"""

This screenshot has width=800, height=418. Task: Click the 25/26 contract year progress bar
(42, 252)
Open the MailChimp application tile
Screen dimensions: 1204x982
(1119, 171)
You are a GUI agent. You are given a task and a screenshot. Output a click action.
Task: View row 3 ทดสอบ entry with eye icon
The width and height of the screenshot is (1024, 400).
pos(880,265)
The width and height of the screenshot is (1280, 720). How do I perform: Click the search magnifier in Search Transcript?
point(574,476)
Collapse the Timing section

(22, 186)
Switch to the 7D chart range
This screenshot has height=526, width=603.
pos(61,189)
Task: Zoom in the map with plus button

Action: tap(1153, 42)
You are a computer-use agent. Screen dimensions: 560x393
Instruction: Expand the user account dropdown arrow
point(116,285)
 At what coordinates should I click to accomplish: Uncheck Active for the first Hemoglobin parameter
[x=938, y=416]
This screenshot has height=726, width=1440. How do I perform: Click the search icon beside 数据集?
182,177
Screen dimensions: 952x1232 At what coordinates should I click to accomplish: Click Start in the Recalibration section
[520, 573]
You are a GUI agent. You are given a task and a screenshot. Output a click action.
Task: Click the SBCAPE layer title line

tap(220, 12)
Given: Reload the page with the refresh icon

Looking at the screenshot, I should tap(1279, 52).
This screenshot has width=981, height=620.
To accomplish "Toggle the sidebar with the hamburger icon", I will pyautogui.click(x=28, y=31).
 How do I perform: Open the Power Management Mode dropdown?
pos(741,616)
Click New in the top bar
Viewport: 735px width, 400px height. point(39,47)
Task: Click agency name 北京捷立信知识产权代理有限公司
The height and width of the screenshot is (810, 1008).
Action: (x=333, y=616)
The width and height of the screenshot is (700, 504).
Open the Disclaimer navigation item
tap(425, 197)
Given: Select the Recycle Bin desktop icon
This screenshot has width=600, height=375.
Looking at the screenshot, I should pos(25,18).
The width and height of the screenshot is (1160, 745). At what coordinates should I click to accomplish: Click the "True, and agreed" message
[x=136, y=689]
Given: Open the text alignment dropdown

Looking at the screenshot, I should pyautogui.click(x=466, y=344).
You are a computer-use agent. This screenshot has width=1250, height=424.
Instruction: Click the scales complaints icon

"""

--- Task description ---
The output should be exactly the lines above from the line containing "Task: Zoom in the map with plus button" to the line containing "You are a computer-use agent. This", inclusive, with no other lines.

--- Response to the exercise ---
Task: Zoom in the map with plus button

Action: tap(1153, 42)
You are a computer-use agent. Screen dimensions: 560x393
Instruction: Expand the user account dropdown arrow
point(116,285)
 At what coordinates should I click to accomplish: Uncheck Active for the first Hemoglobin parameter
[x=938, y=416]
This screenshot has height=726, width=1440. How do I perform: Click the search icon beside 数据集?
182,177
Screen dimensions: 952x1232 At what coordinates should I click to accomplish: Click Start in the Recalibration section
[520, 573]
You are a GUI agent. You are given a task and a screenshot. Output a click action.
Task: Click the SBCAPE layer title line

tap(220, 12)
Given: Reload the page with the refresh icon

Looking at the screenshot, I should tap(1279, 52).
This screenshot has width=981, height=620.
To accomplish "Toggle the sidebar with the hamburger icon", I will pyautogui.click(x=28, y=31).
 How do I perform: Open the Power Management Mode dropdown?
pos(741,616)
Click New in the top bar
Viewport: 735px width, 400px height. point(39,47)
Task: Click agency name 北京捷立信知识产权代理有限公司
The height and width of the screenshot is (810, 1008).
Action: (x=333, y=616)
The width and height of the screenshot is (700, 504).
Open the Disclaimer navigation item
tap(425, 197)
Given: Select the Recycle Bin desktop icon
This screenshot has width=600, height=375.
Looking at the screenshot, I should pos(25,18).
The width and height of the screenshot is (1160, 745). At what coordinates should I click to accomplish: Click the "True, and agreed" message
[x=136, y=689]
Given: Open the text alignment dropdown

Looking at the screenshot, I should pyautogui.click(x=466, y=344).
You are a computer-use agent. This screenshot has width=1250, height=424.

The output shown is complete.